Q : Suite à la décision des États-Unis de placer la Garde révolutionnaire iranienne sur sa liste des organisations « terroristes » étrangères et vu que la Garde à un rôle prépondérant dans l’économie iranienne, est-ce que vous conseillez aux entreprises françaises qui veulent faire du commerce en Iran de revoir leurs plans ?

R : Les relations économiques avec l’Iran sont encadrées par l’accord sur le nucléaire iranien (JCPoA), qui détermine le champ des opérations légales ou non légales, traduit par la réglementation européenne. Suite à la décision américaine de sortir de l’accord et de réimposer des sanctions, ce que nous avons regretté, l’Europe a décidé d’agir pour préserver l’accord tant que l’Iran respecterait ses obligations.

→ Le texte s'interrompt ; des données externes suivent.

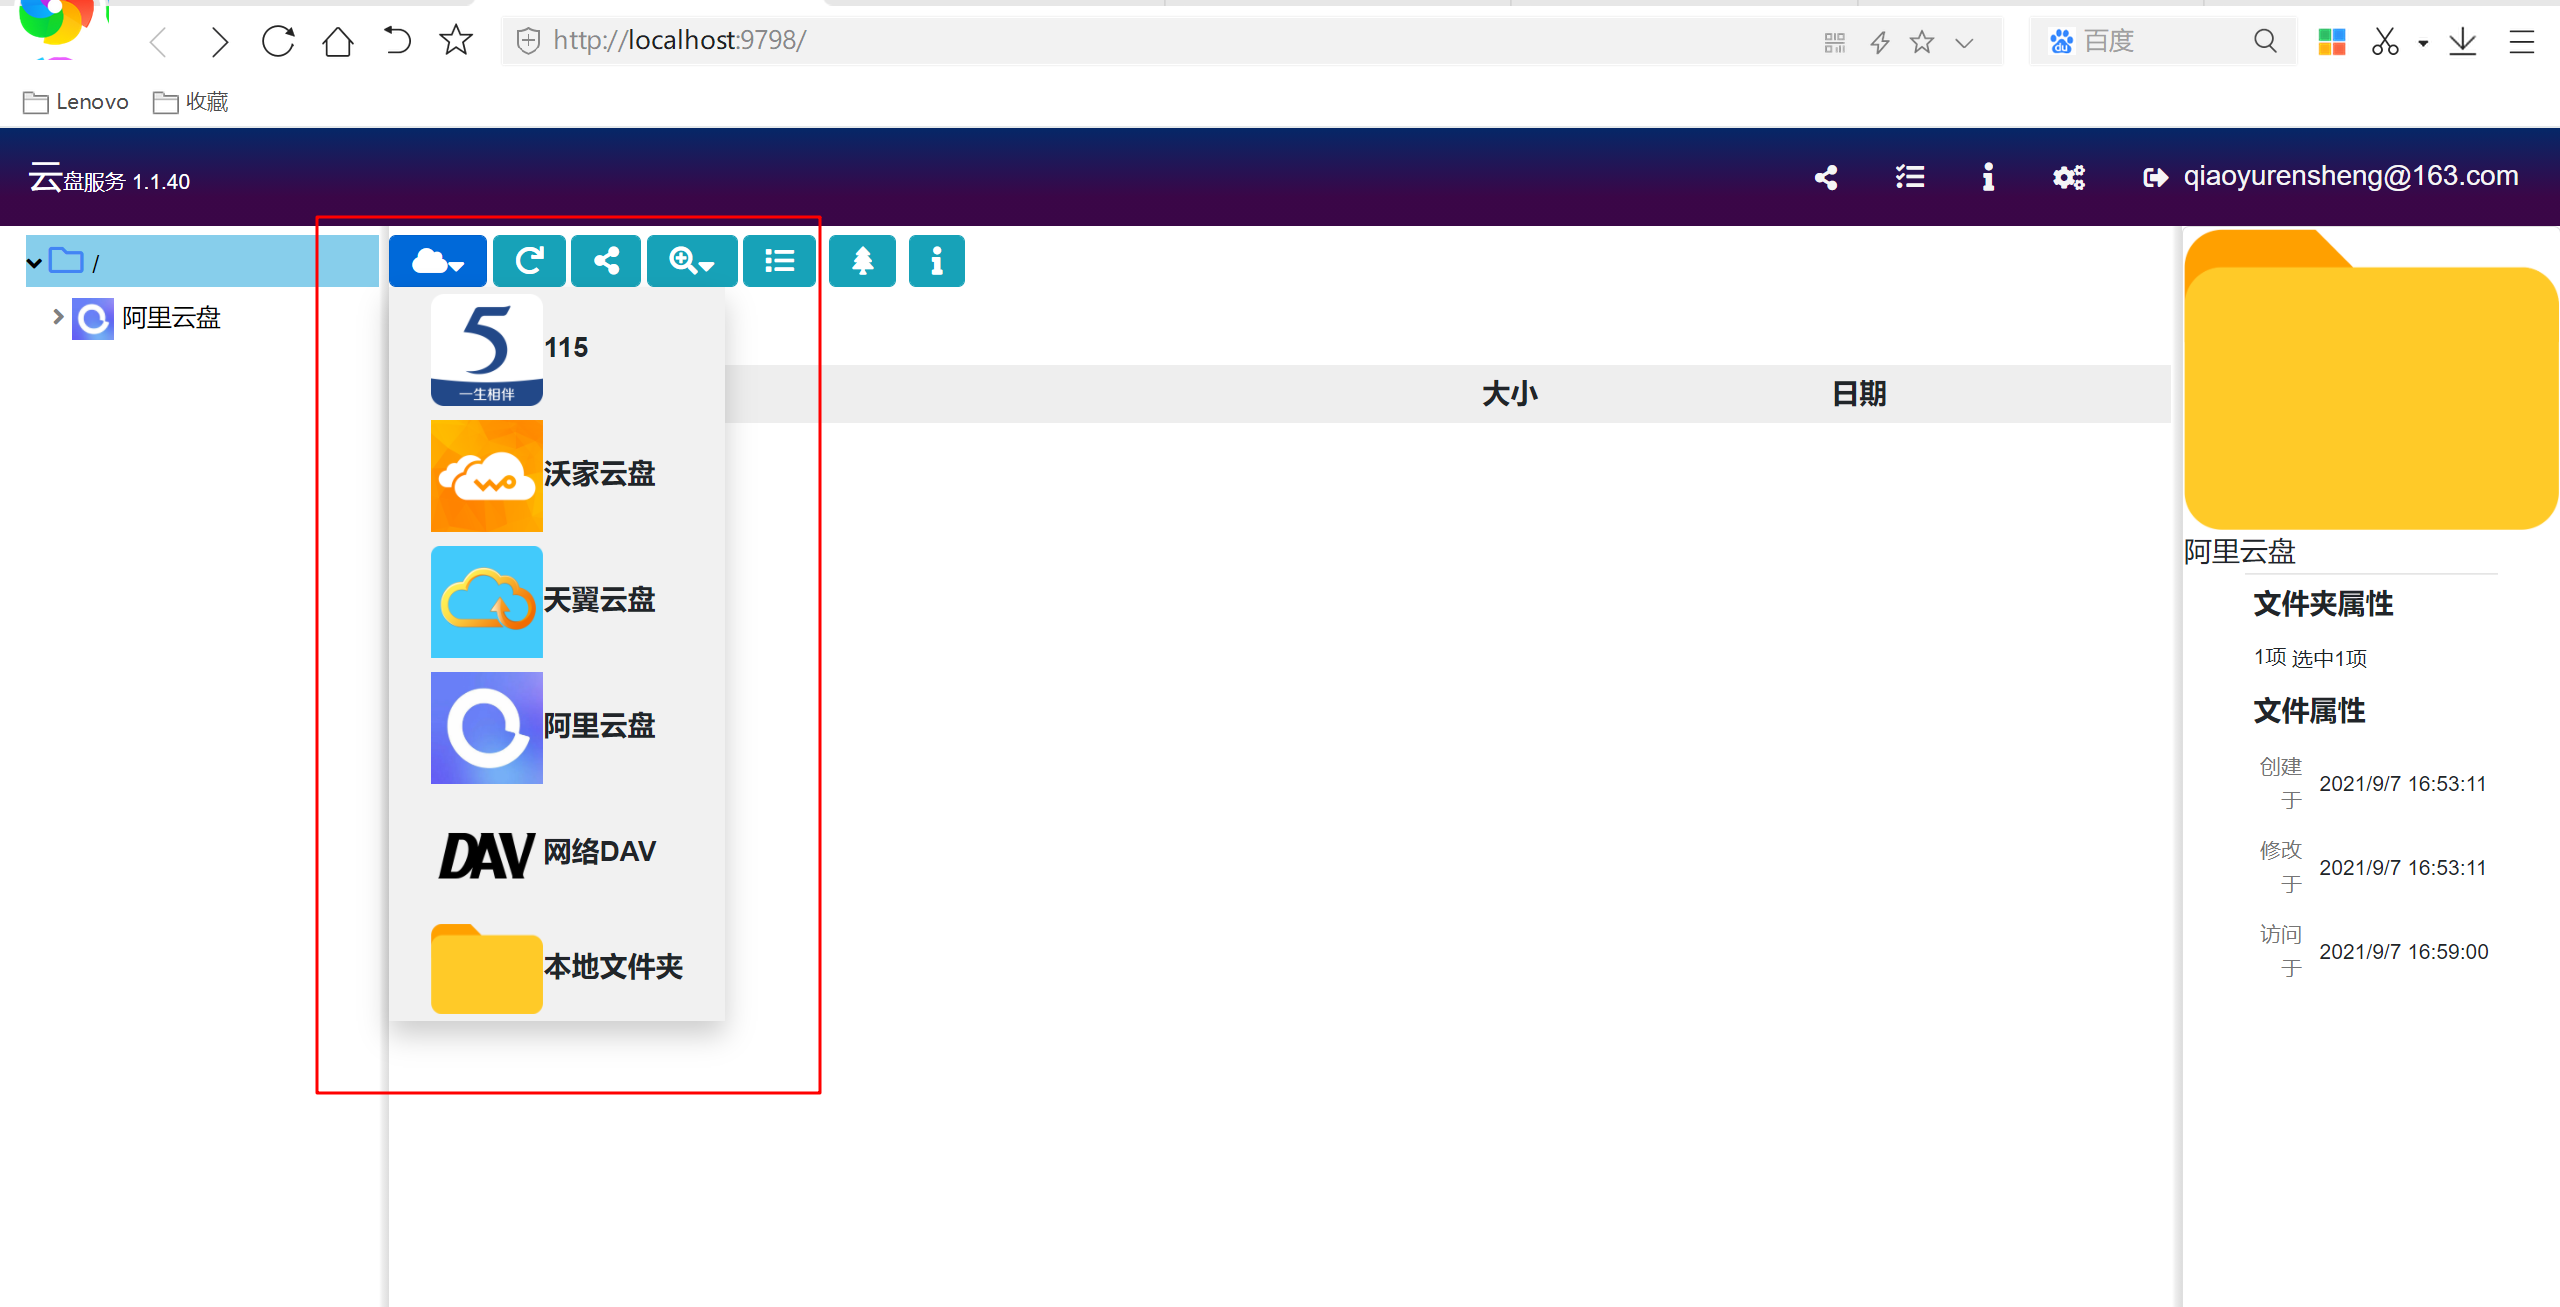Viewport: 2560px width, 1307px height.
Task: Click the teal share toolbar button
Action: (x=606, y=262)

C’est dans ce cadre que la France, l’Allemagne et le Royaume Uni ont créé le mécanisme de compensation financière INSTEX, qui doit faciliter la réalisation de transactions financières pour les entreprises qui souhaitent entretenir des relations commerciales avec l’Iran, dans le respect du droit européen.

Dans le même temps, les comportements déstabilisants appellent à une pression ciblée. À ce titre, des individus et entités des Gardiens de la révolution islamique sont sanctionnés par l’Union européenne pour des faits de terrorisme. L’organisation, ainsi que des individus et entités liés à cette organisation, sont également sanctionnés par l’Union européenne depuis 2010 au titre de leur soutien au programme balistique iranien.